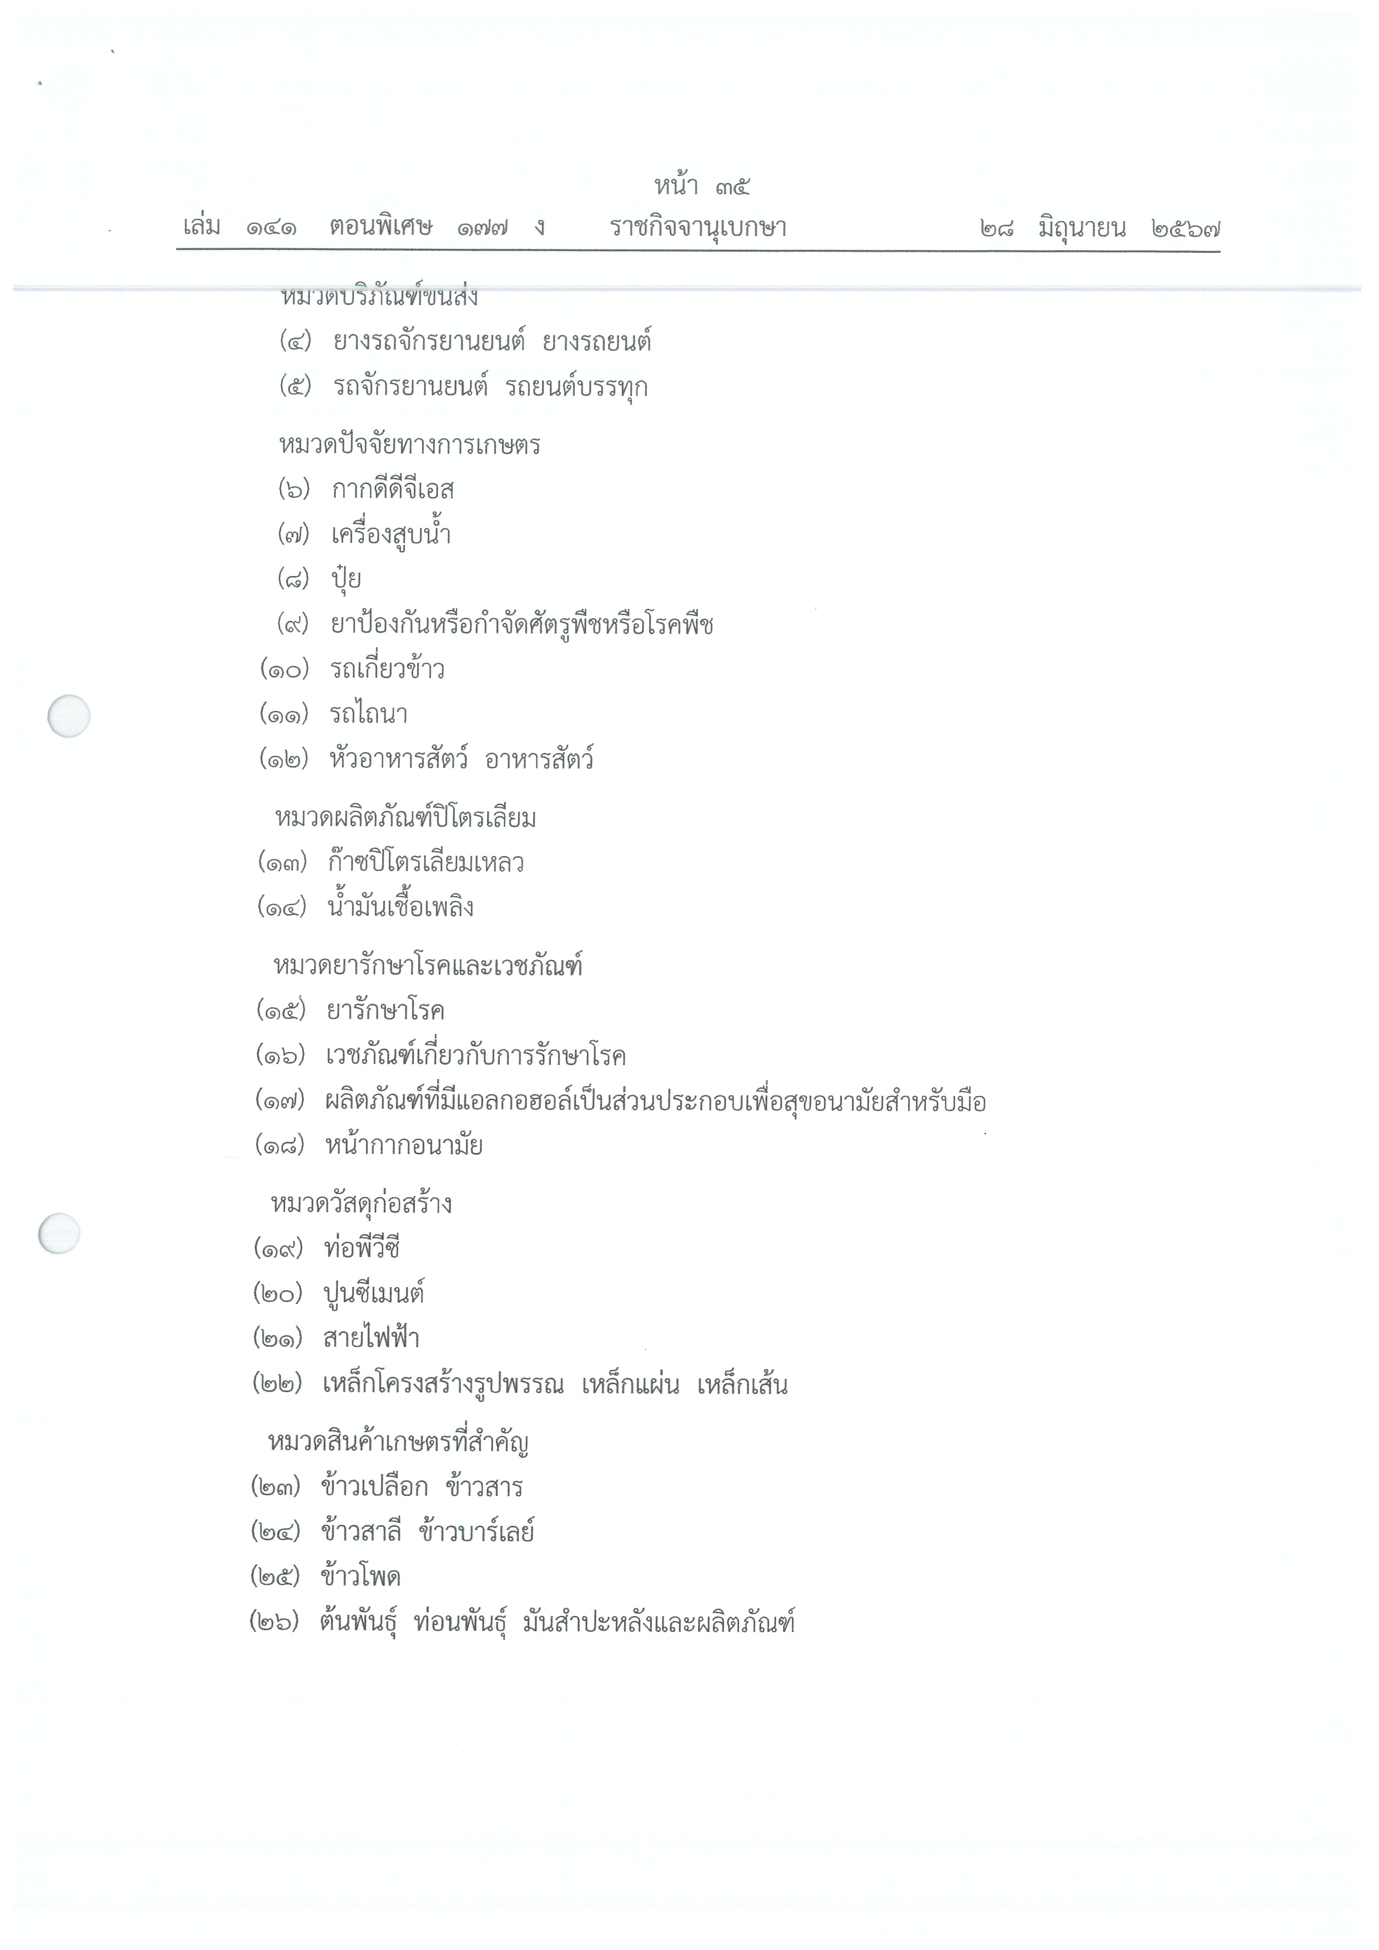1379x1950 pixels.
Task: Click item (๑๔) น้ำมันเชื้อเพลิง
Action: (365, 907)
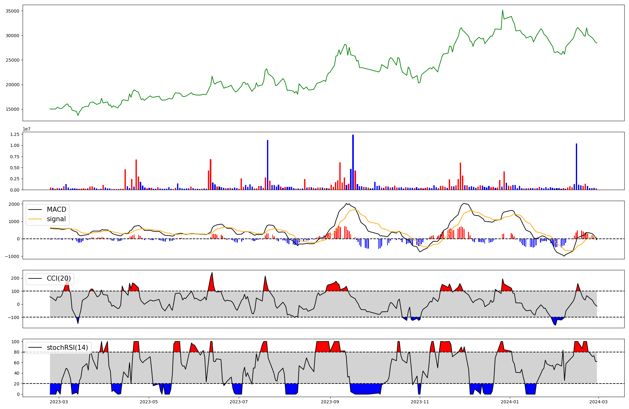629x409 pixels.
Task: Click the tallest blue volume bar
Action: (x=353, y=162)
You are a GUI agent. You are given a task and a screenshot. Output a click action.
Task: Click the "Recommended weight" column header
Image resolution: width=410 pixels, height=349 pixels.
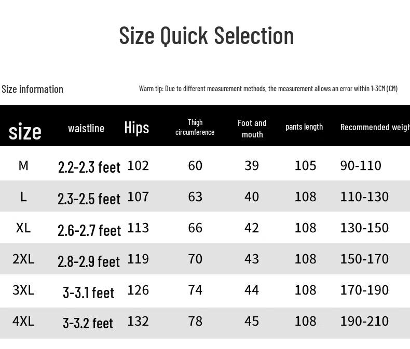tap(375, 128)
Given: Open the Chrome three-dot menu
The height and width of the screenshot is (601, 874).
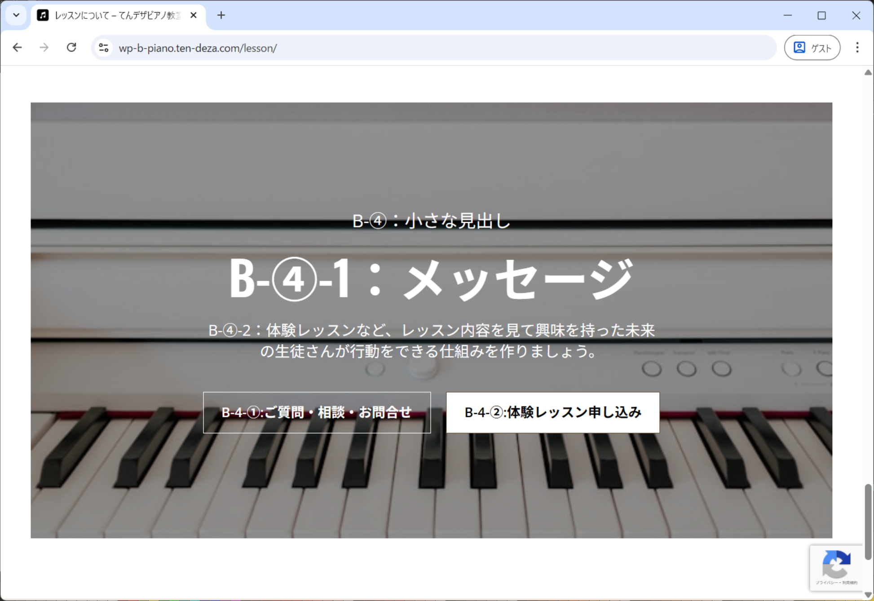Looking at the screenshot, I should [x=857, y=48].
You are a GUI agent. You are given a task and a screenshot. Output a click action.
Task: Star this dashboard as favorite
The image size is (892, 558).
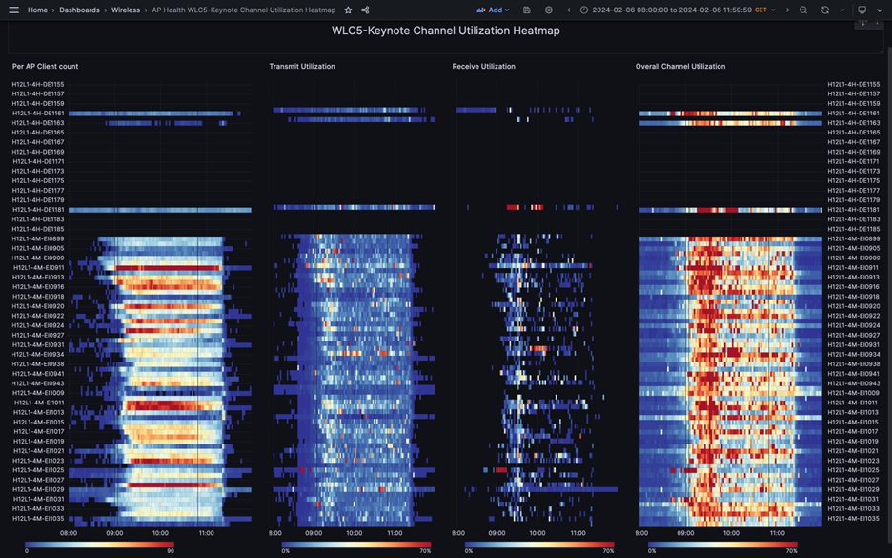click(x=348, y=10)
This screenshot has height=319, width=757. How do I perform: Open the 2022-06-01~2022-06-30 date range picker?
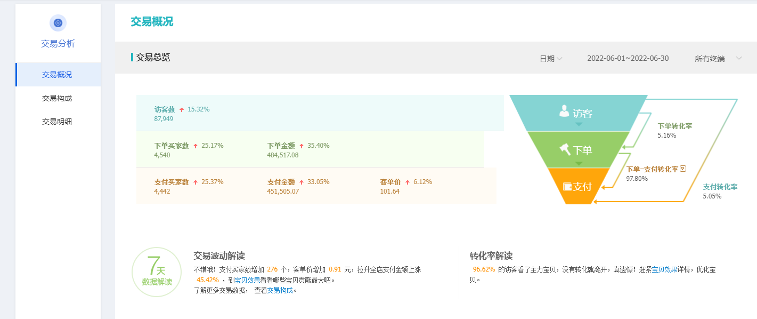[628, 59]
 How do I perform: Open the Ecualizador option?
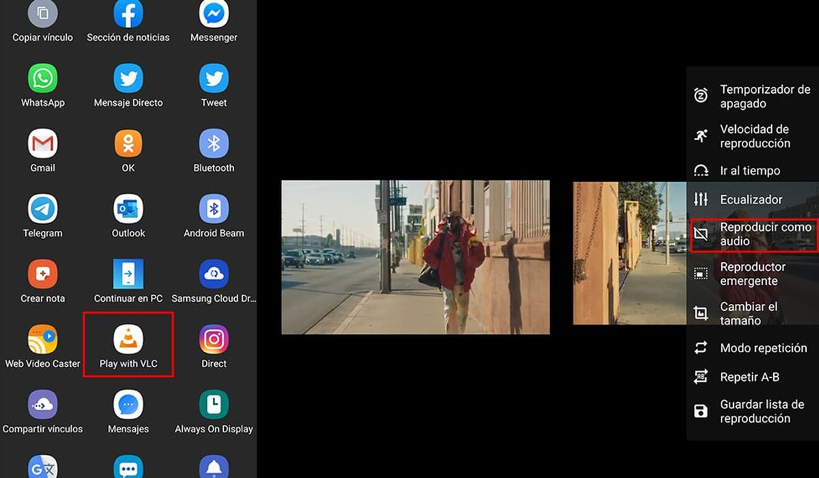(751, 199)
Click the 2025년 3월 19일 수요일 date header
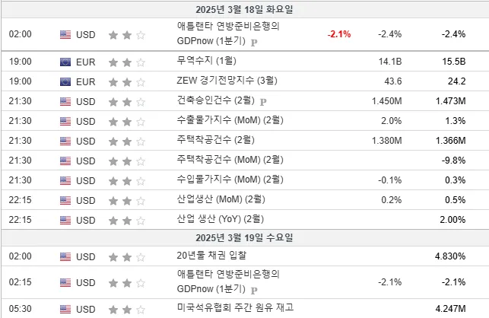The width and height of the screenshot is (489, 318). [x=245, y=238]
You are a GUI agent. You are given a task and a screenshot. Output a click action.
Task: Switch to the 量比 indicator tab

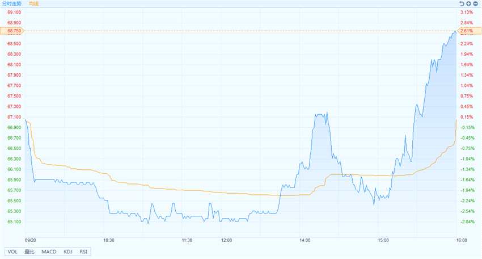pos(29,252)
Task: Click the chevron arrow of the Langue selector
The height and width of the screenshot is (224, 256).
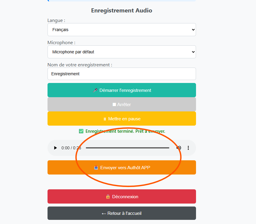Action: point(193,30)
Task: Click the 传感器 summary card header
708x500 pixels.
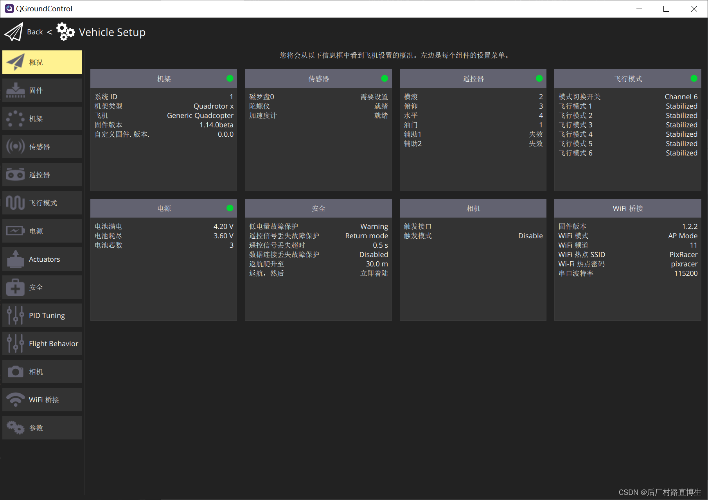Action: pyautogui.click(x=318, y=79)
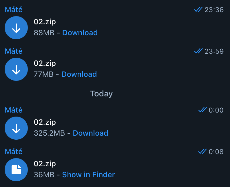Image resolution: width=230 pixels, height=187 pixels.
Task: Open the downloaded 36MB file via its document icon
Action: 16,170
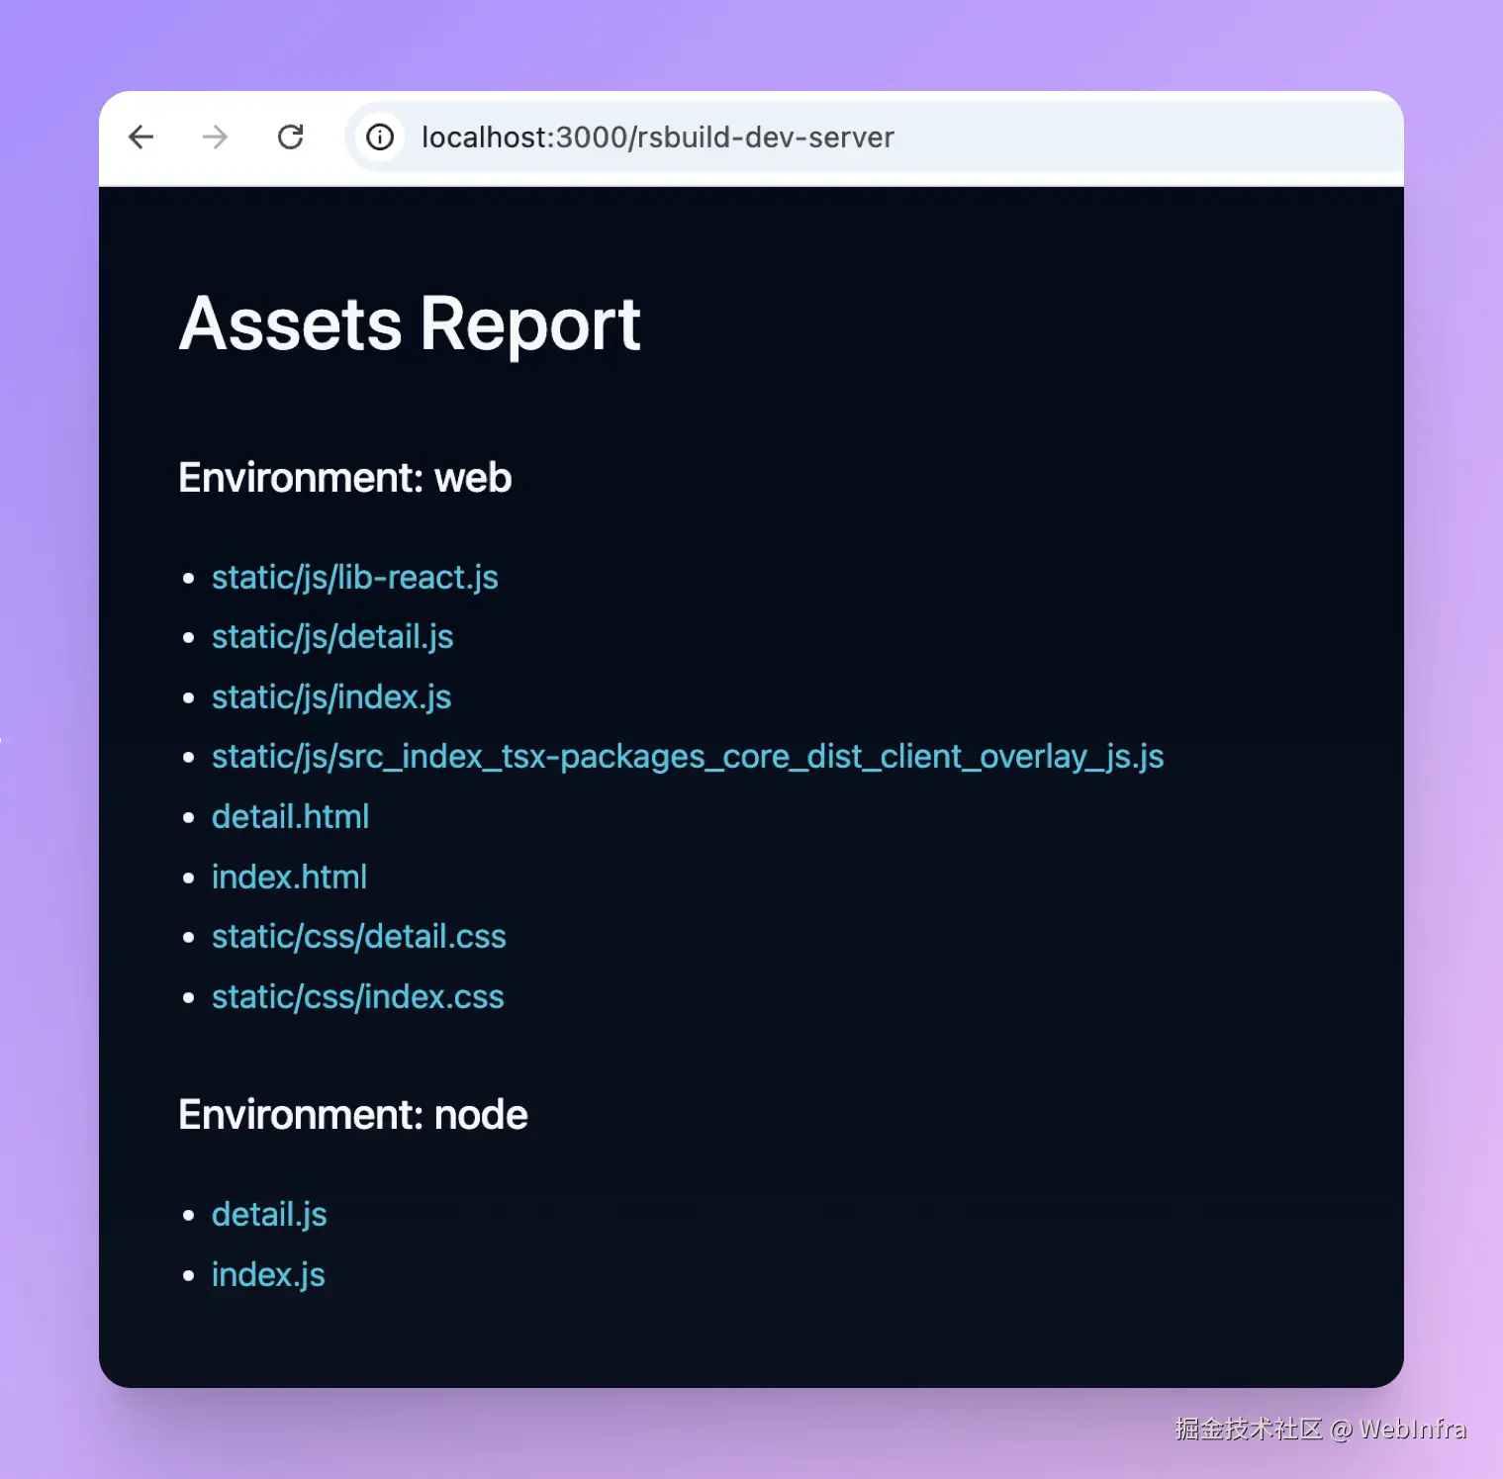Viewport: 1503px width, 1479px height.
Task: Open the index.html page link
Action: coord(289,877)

#### Short exercise
Copy every entry above word for word, omitting the pictures.

#### Solution for this exercise
1379x1950 pixels.
Task: Click item (๑๔) น้ำมันเชื้อเพลิง
Action: (365, 907)
629x409 pixels.
Task: Click the tallest blue volume bar
Action: (x=353, y=162)
You are a GUI agent. You are given a task and a screenshot. Output a click action.
Task: Click the "Recommended weight" column header
Image resolution: width=410 pixels, height=349 pixels.
tap(375, 128)
Given: Open the Chrome three-dot menu
The height and width of the screenshot is (601, 874).
Looking at the screenshot, I should [x=857, y=48].
You are a GUI agent. You are given a task and a screenshot. Output a click action.
Task: Star this dashboard as favorite
The image size is (892, 558).
click(x=348, y=10)
This screenshot has height=319, width=757. How do I perform: Open the 2022-06-01~2022-06-30 date range picker?
[628, 59]
 How do I perform: Open the Ecualizador option?
(751, 199)
Click the 2025년 3월 19일 수요일 date header
The width and height of the screenshot is (489, 318). [x=245, y=238]
You are a GUI agent. You are given a task and a screenshot. Output a click action.
Task: Switch to the 量比 indicator tab

pos(29,252)
Task: Click the chevron arrow of the Langue selector
The height and width of the screenshot is (224, 256).
Action: point(193,30)
Task: Click the 传感器 summary card header
708x500 pixels.
Action: pyautogui.click(x=318, y=79)
Image resolution: width=230 pixels, height=187 pixels.
Task: Open the downloaded 36MB file via its document icon
Action: 16,170
Viewport: 1503px width, 1479px height.
Task: Open the index.html page link
Action: coord(289,877)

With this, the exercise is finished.